[Trecho apresentado]

Vivemos na onda da positividade tóxica de uma classe média velha, mofada, que parece ainda viver na segunda metade dos anos 1970, com uma compreensão simplória das coisas e com uma percepção ilusória de que as coisas se resolvem fácil.
A nova personalidade que decidiu passar pano na mistificação obscurantista de Francisco Cândido Xavier é a cantora, violonista e compositora de MPB, Rosa Passos, que em sua atitude complacente, que não condiz à realidade distópica em que vive o Brasil, decidiu publicar essa mensagem do suposto médium que reflete muito bem a positividade tóxica defendida pelo representante brasileiro da Teologia do Sofrimento (corrente radical do Catolicismo da Idade Média). A mensagem é esta:
"Se tiver que amar, ame hoje. Se tiver que sorrir, sorria hoje. Se tiver que chorar, chore hoje. Pois o importante é viver hoje. O ontem já foi e o amanhã talvez não venha".
Lembremos que essa mensagem entra em profunda contradição com o que Chico Xavier dizia, em outras situações. Defensor árduo da Teologia do Sofrimento, que é uma espécie de "holocausto do bem" ou o "Evangelho Segundo Pôncio Pilatos", Chico Xavier sempre pregava, em toda sua vida, que os oprimidos aguentassem sua desgraça em silêncio, "sem queixumes" (expressões do "médium"), sob a desculpa de que Deus "iria socorrer os infortunados da sorte em momento oportuno".
Em outras palavras, Chico Xavier sempre dizia que a bonança era sempre um acontecimento do futuro. Ele defendia que a pessoa aguentasse sua desgraça ou, quando não for o caso, dar murro em ponta de faca até sangrar, visando superar seu gravíssimo infortúnio.
E aí vemos Chico Xavier dizendo para "viver o hoje"! Como assim? Além da referida mensagem refletir uma positividade tóxica, que só faz sentido para famosos da classe média como Rosa Passos e, em outros casos, para Rita Guedes, Paulo Sisino, Fábio Jr., Fernanda Souza etc, ela tem uma carga de contradição e incoerência, e soa ainda mais perversa para quem sofre desgraças crescentes a cada dia.
Afinal, fala-se da tal "vida futura" como consolo para suportar o sofrimento sem fim. Ainda que a tal "vida futura" e sua "chuva de bênçãos eternas" seja na velhice ou na próxima encarnação, ela é sempre desenhada como "apelo" para se aceitar o infortúnio presente.
Esse apelo se deu de tal forma que Chico Xavier, para justificar sua apologia da desgraça humana, inventou um suposto "paraíso" chamado Nosso Lar, que o semiólogo Wilson Roberto Vieira Ferreira, que diante do "médium" parece incorporar a complacência da "esquerda namastê", entende como "obra científica".

[/Trecho apresentado]

• Objetivo do exercício
Dê prosseguimento ao texto sobre Chico Xavier e a positividade tóxica, começando logo após a última frase. Os registros não têm nenhum papel aqui.

[Dados fornecidos]

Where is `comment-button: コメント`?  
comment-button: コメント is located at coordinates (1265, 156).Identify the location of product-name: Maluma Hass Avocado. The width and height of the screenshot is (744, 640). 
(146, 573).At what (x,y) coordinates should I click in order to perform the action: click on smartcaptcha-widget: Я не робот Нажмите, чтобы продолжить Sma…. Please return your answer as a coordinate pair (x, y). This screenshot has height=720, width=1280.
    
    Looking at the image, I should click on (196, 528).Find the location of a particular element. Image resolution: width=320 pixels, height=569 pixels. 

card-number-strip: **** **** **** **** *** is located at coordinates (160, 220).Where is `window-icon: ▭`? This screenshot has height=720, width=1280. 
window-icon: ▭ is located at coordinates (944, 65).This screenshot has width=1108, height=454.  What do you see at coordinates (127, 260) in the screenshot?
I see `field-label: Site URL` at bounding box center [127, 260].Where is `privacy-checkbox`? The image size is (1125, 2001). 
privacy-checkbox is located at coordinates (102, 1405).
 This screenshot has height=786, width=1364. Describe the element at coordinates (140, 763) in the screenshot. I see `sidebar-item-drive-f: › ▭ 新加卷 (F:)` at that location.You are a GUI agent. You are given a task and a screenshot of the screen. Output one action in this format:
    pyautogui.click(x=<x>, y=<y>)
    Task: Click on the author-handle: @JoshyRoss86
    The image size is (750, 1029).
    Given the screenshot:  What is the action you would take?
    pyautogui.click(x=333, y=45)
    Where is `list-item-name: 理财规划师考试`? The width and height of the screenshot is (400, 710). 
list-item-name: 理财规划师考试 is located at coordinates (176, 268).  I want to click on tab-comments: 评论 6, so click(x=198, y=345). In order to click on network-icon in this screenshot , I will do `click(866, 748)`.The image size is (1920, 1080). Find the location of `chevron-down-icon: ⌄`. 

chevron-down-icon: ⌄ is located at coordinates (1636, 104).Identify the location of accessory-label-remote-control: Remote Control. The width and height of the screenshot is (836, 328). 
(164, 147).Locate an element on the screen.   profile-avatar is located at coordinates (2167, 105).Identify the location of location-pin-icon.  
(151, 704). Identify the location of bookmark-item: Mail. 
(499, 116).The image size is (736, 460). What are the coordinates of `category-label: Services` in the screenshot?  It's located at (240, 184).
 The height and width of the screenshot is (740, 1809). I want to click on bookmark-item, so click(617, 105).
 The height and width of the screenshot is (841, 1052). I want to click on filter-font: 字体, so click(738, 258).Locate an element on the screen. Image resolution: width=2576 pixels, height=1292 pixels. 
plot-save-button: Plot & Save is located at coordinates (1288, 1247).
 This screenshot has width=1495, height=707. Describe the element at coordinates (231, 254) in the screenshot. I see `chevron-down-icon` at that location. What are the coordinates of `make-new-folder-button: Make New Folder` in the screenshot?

[/Dados fornecidos]

• Resposta à tarefa
CHICO XAVIER ERA PERVERSO
E aí Chico Xavier fala que "o amanhã talvez não venha". Valeu a pena falar para o sofredor extremo para aguentar a sua desgraça sem fim, sob a desculpa das tais "bênçãos futuras"? Se bem que, em várias passagens, Chico Xavier também havia dito que, na próxima encarnação, as "bênçãos futuras" seriam mais sacrifícios, mais desgraças, tudo para a pessoa suportar em sua rotina barra-pesada, sob o prêmio de "encurtar o seu caminho para os braços de Deus".
Chico Xavier era perverso. Associado a um espírito autoritário (Emmanuel), que a Codificação sabiamente associou à inferioridade moral e espiritual, o "médium" era reacionário, ultraconservador e só tinha como diferencial expressar seu moralismo perverso e punitivo, às vezes voltado para a positividade tóxica, com palavras dóceis. Chico Xavier plagiou até o Amigo da Onça. Que oportunidade os herdeiros de Péricles Maranhão perderam para processar o "médium"!
O "médium" era defensor tão radical da ditadura militar que é praticamente certo que, se estivesse vivo, hoje, Chico Xavier seria bolsonarista, através de fatores desagradáveis, porém consistentes e realistas. A Escola Superior de Guerra condecorou Chico Xavier e ofereceu espaço para palestras. A ESG nunca iria fazer isso com quem não fosse um colaborador da ditadura militar, porque isso requer gasto de dinheiro, de espaço e de tempo para tamanhas homenagens, que incluíam rituais e cerimônias diversas.
E aí vamos juntando as peças do quebra-cabeça semiológico e ver o quanto a crueldade de Chico Xavier, que, a partir de seu triste exemplo, fez o "espiritismo" brasileiro ser uma doutrina dos juízos de valor motivados pelo moralismo punitivista, que às vezes se alterna com a positividade tóxica, que é aquele fenômeno em fazer alguém ser feliz à força, mesmo diante da pior desgraça.
Dessa maneira, Chico Xavier agia com muita perversidade, ao apelar para os oprimidos a suportarem as desgraças que se acumulam e se agravam sem controle. Dane-se se o oprimido virou capacho do Destino, ele tem que aguentar as piores coisas sorrindo. Ele sempre falava para aguentar a desgraça em "gratidão a Deus", na esperança de alcançar as "bênçãos da vida futura", e aí o "médium", em contradição com suas ideias mistificadoras, diz, na mensagem aqui reproduzida, que "o amanhã pode não vir".
Para quem é de classe média, como cantores, atores, radialistas, semiólogos, advogados, produtores de TV etc, faz sentido botar essas frases ridículas e pavorosas de Chico Xavier. Quem está bem de vida ignora que o Brasil está vivendo num quadro de distopia, surgido no golpe político de 2016 (apoiado pelo "movimento espírita"), com convulsões sociais, retrocessos trabalhistas, incêndios destruindo florestas e museus e cinematecas.
Não são os devotos de Chico Xavier, nem seus simpatizantes "distanciados" e "laicos", que sofrem as agonias de moradores de rua, camponeses, operários, desempregados, infelizes de toda espécie, estes muito desconfiados com a positividade tóxica das mensagens chiquistas e com a suposta caridade que nem de longe resolve os problemas crônicos e estruturais da miséria humana.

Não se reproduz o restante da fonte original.